This is going to be a blog about the best logging practices for your web/mobile/pretty much any application; more inclined towards security. I often get asked this question - what all should be logged? The short answer to this is - 'everything'. However throwing in a few lines of code to write log files is one thing, and having them intelligently presented, prioritising the right information and having someone to actually deal with those log alerts is quite another matter altogether. I'm going to share my thoughts on how to optimise this entire pipeline, and get the most out of your application while keeping your users secure.
I'm writing this for a number of reasons, one of them being the number of databases I keep seeing popping up on the hacker forums. A lot of startups, and even established enterprises unfortunately still run applications which are highly vulnerable. That's acceptable, everything is vulnerable. What's unacceptable is not keeping an eye on what's going on; once an application starts being exploited, there is most often nobody at the other end noticing what goes on. Trust me, when you exfilterate terabytes of data from someone's database, you're definitely going to see anomalies in the logs! You'd think someone would be there to stop you right....right? right??? anyone? Enough of a rant....let's get straight to it.

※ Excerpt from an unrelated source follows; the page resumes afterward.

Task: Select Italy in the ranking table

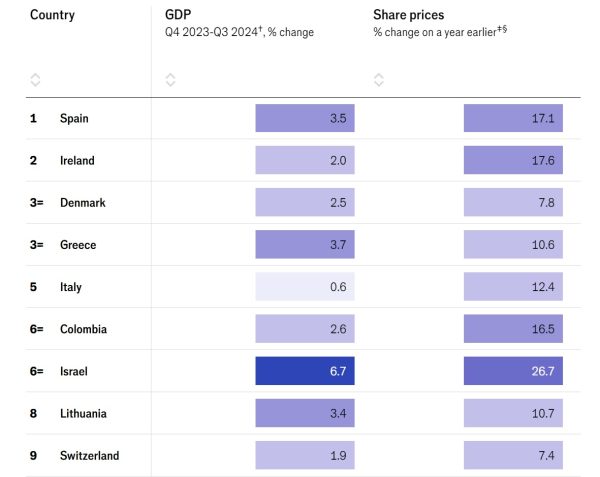Action: click(71, 287)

When you hand over a completed application to your client, there has to be an operations teams in place to attend to security alerts. This could be as little as a guy (say Bob) in a pub sipping a beer with a mobile phone that gets alerts (hopefully sober enough to take action), or it could be as much as having a floor full of dedicated analysts - the same principle applies. A lot of times, especially with smaller operations, there simply isn't anyone to deal with the logs and alerts. This is the first step. You can actually skip over the entire remaining portion of the post if this is not in place, because even the best logging practices will get nowhere if there's no one/nothing (it could be some crafty code you've written to block intruders) to deal with the logs.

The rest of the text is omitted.